** Task goal **
Print all entries word for word.

=======

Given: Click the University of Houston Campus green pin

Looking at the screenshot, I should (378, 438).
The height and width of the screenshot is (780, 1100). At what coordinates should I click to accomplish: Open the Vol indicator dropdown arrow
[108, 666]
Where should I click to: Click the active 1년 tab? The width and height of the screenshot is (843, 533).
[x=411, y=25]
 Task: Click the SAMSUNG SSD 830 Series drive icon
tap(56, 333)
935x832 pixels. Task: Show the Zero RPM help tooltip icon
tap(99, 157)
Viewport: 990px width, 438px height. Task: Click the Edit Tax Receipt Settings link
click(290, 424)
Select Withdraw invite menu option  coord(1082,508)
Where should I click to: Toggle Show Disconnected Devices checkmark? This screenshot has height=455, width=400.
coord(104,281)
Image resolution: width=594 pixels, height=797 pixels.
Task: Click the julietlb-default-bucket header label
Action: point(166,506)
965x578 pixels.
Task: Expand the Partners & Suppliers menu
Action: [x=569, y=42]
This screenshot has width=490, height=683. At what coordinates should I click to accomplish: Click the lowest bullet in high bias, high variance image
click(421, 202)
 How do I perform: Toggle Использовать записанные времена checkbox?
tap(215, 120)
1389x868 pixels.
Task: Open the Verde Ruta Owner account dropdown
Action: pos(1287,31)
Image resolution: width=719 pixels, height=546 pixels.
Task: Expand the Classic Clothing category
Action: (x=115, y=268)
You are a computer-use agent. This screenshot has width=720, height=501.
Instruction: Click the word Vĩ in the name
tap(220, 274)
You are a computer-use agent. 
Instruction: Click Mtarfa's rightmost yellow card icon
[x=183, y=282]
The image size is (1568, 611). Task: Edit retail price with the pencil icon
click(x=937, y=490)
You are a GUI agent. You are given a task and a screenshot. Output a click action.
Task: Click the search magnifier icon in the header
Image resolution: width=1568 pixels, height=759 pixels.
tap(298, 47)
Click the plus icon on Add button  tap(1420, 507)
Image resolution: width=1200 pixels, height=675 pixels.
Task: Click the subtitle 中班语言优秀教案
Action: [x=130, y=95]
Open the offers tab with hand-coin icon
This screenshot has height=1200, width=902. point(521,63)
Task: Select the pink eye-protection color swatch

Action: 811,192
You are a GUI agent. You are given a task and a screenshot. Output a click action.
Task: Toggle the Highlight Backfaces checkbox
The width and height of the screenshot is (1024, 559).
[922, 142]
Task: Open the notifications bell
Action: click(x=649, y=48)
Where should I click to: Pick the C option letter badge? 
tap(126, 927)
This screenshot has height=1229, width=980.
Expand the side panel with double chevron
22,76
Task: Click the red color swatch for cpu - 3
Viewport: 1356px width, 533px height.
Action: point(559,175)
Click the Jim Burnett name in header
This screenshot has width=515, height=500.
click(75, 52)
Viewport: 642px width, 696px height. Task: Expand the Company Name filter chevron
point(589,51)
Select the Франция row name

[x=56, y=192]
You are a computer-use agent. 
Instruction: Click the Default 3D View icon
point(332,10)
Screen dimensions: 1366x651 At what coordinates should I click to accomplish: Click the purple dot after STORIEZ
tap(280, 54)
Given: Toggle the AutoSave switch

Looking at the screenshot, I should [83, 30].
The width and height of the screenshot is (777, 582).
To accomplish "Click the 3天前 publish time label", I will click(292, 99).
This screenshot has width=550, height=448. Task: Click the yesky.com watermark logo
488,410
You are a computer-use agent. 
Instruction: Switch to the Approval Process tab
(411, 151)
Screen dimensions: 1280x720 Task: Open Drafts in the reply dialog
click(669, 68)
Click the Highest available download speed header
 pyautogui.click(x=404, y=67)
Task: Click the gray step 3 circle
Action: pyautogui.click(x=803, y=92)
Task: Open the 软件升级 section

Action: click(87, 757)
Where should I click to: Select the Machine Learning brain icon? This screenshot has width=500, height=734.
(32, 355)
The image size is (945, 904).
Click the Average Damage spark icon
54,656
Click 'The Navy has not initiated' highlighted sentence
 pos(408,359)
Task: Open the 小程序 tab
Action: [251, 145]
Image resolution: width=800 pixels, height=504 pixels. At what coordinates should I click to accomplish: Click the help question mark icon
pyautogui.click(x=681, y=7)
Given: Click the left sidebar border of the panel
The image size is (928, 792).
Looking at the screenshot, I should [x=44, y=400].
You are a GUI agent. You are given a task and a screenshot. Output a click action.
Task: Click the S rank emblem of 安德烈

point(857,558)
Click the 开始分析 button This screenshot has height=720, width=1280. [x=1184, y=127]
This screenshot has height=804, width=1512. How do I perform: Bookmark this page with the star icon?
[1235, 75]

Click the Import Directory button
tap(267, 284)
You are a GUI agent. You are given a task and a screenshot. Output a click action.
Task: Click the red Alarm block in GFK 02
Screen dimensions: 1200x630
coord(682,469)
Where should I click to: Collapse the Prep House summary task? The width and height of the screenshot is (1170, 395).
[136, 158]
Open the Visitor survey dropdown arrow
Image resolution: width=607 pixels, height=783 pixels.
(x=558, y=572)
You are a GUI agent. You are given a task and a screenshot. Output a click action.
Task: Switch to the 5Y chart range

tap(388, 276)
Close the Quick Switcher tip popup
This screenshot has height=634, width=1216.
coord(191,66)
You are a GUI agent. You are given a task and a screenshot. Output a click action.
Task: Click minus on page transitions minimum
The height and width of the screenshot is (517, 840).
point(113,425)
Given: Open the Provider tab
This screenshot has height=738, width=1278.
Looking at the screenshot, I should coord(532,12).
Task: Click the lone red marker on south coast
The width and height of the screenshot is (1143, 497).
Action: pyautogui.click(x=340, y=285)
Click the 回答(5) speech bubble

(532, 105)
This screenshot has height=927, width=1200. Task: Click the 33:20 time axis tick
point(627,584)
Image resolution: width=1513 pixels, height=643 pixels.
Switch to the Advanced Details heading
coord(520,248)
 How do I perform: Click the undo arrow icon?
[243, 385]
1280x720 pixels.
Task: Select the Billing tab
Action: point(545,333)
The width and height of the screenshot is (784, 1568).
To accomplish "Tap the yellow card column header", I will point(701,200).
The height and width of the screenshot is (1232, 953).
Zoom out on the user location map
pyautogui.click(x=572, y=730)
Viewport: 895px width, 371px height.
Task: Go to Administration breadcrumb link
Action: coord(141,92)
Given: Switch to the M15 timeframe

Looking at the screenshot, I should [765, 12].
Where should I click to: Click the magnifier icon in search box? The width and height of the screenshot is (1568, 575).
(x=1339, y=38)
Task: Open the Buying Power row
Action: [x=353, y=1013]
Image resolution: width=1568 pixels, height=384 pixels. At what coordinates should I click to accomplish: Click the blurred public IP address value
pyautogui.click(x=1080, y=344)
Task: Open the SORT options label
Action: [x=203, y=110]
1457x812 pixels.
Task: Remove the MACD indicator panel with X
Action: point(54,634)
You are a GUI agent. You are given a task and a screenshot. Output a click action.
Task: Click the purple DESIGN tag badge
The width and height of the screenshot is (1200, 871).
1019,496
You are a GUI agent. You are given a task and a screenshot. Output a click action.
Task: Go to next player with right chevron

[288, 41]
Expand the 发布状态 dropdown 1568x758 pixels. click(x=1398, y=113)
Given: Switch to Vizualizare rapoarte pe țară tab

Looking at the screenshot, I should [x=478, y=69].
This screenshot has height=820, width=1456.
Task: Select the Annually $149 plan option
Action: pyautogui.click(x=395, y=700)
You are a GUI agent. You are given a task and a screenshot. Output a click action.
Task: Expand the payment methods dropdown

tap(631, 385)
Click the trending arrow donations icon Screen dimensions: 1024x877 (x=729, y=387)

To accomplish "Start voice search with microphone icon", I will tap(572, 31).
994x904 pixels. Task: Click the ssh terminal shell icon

=======

** Solution to this exercise **
Given: Click the University of Houston Campus green pin

Looking at the screenshot, I should (378, 438).
The height and width of the screenshot is (780, 1100). At what coordinates should I click to accomplish: Open the Vol indicator dropdown arrow
[108, 666]
Where should I click to: Click the active 1년 tab? The width and height of the screenshot is (843, 533).
[x=411, y=25]
 Task: Click the SAMSUNG SSD 830 Series drive icon
tap(56, 333)
935x832 pixels. Task: Show the Zero RPM help tooltip icon
tap(99, 157)
Viewport: 990px width, 438px height. Task: Click the Edit Tax Receipt Settings link
click(290, 424)
Select Withdraw invite menu option  coord(1082,508)
Where should I click to: Toggle Show Disconnected Devices checkmark? This screenshot has height=455, width=400.
coord(104,281)
Image resolution: width=594 pixels, height=797 pixels.
Task: Click the julietlb-default-bucket header label
Action: point(166,506)
965x578 pixels.
Task: Expand the Partners & Suppliers menu
Action: [x=569, y=42]
This screenshot has width=490, height=683. At what coordinates should I click to accomplish: Click the lowest bullet in high bias, high variance image
click(421, 202)
 How do I perform: Toggle Использовать записанные времена checkbox?
tap(215, 120)
1389x868 pixels.
Task: Open the Verde Ruta Owner account dropdown
Action: pos(1287,31)
Image resolution: width=719 pixels, height=546 pixels.
Task: Expand the Classic Clothing category
Action: (x=115, y=268)
You are a computer-use agent. This screenshot has width=720, height=501.
Instruction: Click the word Vĩ in the name
tap(220, 274)
You are a computer-use agent. 
Instruction: Click Mtarfa's rightmost yellow card icon
[x=183, y=282]
The image size is (1568, 611). Task: Edit retail price with the pencil icon
click(x=937, y=490)
You are a GUI agent. You are given a task and a screenshot. Output a click action.
Task: Click the search magnifier icon in the header
Image resolution: width=1568 pixels, height=759 pixels.
tap(298, 47)
Click the plus icon on Add button  tap(1420, 507)
Image resolution: width=1200 pixels, height=675 pixels.
Task: Click the subtitle 中班语言优秀教案
Action: [x=130, y=95]
Open the offers tab with hand-coin icon
This screenshot has height=1200, width=902. point(521,63)
Task: Select the pink eye-protection color swatch

Action: 811,192
You are a GUI agent. You are given a task and a screenshot. Output a click action.
Task: Toggle the Highlight Backfaces checkbox
The width and height of the screenshot is (1024, 559).
[922, 142]
Task: Open the notifications bell
Action: click(x=649, y=48)
Where should I click to: Pick the C option letter badge? 
tap(126, 927)
This screenshot has height=1229, width=980.
Expand the side panel with double chevron
22,76
Task: Click the red color swatch for cpu - 3
Viewport: 1356px width, 533px height.
Action: point(559,175)
Click the Jim Burnett name in header
This screenshot has width=515, height=500.
click(75, 52)
Viewport: 642px width, 696px height. Task: Expand the Company Name filter chevron
point(589,51)
Select the Франция row name

[x=56, y=192]
You are a computer-use agent. 
Instruction: Click the Default 3D View icon
point(332,10)
Screen dimensions: 1366x651 At what coordinates should I click to accomplish: Click the purple dot after STORIEZ
tap(280, 54)
Given: Toggle the AutoSave switch

Looking at the screenshot, I should [83, 30].
The width and height of the screenshot is (777, 582).
To accomplish "Click the 3天前 publish time label", I will click(292, 99).
This screenshot has width=550, height=448. Task: Click the yesky.com watermark logo
488,410
You are a computer-use agent. 
Instruction: Switch to the Approval Process tab
(411, 151)
Screen dimensions: 1280x720 Task: Open Drafts in the reply dialog
click(669, 68)
Click the Highest available download speed header
 pyautogui.click(x=404, y=67)
Task: Click the gray step 3 circle
Action: pyautogui.click(x=803, y=92)
Task: Open the 软件升级 section

Action: click(87, 757)
Where should I click to: Select the Machine Learning brain icon? This screenshot has width=500, height=734.
(32, 355)
The image size is (945, 904).
Click the Average Damage spark icon
54,656
Click 'The Navy has not initiated' highlighted sentence
 pos(408,359)
Task: Open the 小程序 tab
Action: [251, 145]
Image resolution: width=800 pixels, height=504 pixels. At what coordinates should I click to accomplish: Click the help question mark icon
pyautogui.click(x=681, y=7)
Given: Click the left sidebar border of the panel
The image size is (928, 792).
Looking at the screenshot, I should [x=44, y=400].
You are a GUI agent. You are given a task and a screenshot. Output a click action.
Task: Click the S rank emblem of 安德烈

point(857,558)
Click the 开始分析 button This screenshot has height=720, width=1280. [x=1184, y=127]
This screenshot has height=804, width=1512. How do I perform: Bookmark this page with the star icon?
[1235, 75]

Click the Import Directory button
tap(267, 284)
You are a GUI agent. You are given a task and a screenshot. Output a click action.
Task: Click the red Alarm block in GFK 02
Screen dimensions: 1200x630
coord(682,469)
Where should I click to: Collapse the Prep House summary task? The width and height of the screenshot is (1170, 395).
[136, 158]
Open the Visitor survey dropdown arrow
Image resolution: width=607 pixels, height=783 pixels.
(x=558, y=572)
You are a GUI agent. You are given a task and a screenshot. Output a click action.
Task: Switch to the 5Y chart range

tap(388, 276)
Close the Quick Switcher tip popup
This screenshot has height=634, width=1216.
coord(191,66)
You are a GUI agent. You are given a task and a screenshot. Output a click action.
Task: Click minus on page transitions minimum
The height and width of the screenshot is (517, 840).
point(113,425)
Given: Open the Provider tab
This screenshot has height=738, width=1278.
Looking at the screenshot, I should coord(532,12).
Task: Click the lone red marker on south coast
The width and height of the screenshot is (1143, 497).
Action: pyautogui.click(x=340, y=285)
Click the 回答(5) speech bubble

(532, 105)
This screenshot has height=927, width=1200. Task: Click the 33:20 time axis tick
point(627,584)
Image resolution: width=1513 pixels, height=643 pixels.
Switch to the Advanced Details heading
coord(520,248)
 How do I perform: Click the undo arrow icon?
[243, 385]
1280x720 pixels.
Task: Select the Billing tab
Action: point(545,333)
The width and height of the screenshot is (784, 1568).
To accomplish "Tap the yellow card column header", I will point(701,200).
The height and width of the screenshot is (1232, 953).
Zoom out on the user location map
pyautogui.click(x=572, y=730)
Viewport: 895px width, 371px height.
Task: Go to Administration breadcrumb link
Action: coord(141,92)
Given: Switch to the M15 timeframe

Looking at the screenshot, I should [765, 12].
Where should I click to: Click the magnifier icon in search box? The width and height of the screenshot is (1568, 575).
(x=1339, y=38)
Task: Open the Buying Power row
Action: [x=353, y=1013]
Image resolution: width=1568 pixels, height=384 pixels. At what coordinates should I click to accomplish: Click the blurred public IP address value
pyautogui.click(x=1080, y=344)
Task: Open the SORT options label
Action: [x=203, y=110]
1457x812 pixels.
Task: Remove the MACD indicator panel with X
Action: point(54,634)
You are a GUI agent. You are given a task and a screenshot. Output a click action.
Task: Click the purple DESIGN tag badge
The width and height of the screenshot is (1200, 871).
1019,496
You are a GUI agent. You are given a task and a screenshot. Output a click action.
Task: Go to next player with right chevron

[288, 41]
Expand the 发布状态 dropdown 1568x758 pixels. click(x=1398, y=113)
Given: Switch to Vizualizare rapoarte pe țară tab

Looking at the screenshot, I should [x=478, y=69].
This screenshot has height=820, width=1456.
Task: Select the Annually $149 plan option
Action: pyautogui.click(x=395, y=700)
You are a GUI agent. You are given a task and a screenshot. Output a click action.
Task: Expand the payment methods dropdown

tap(631, 385)
Click the trending arrow donations icon Screen dimensions: 1024x877 (x=729, y=387)

To accomplish "Start voice search with microphone icon", I will tap(572, 31).
994x904 pixels. Task: Click the ssh terminal shell icon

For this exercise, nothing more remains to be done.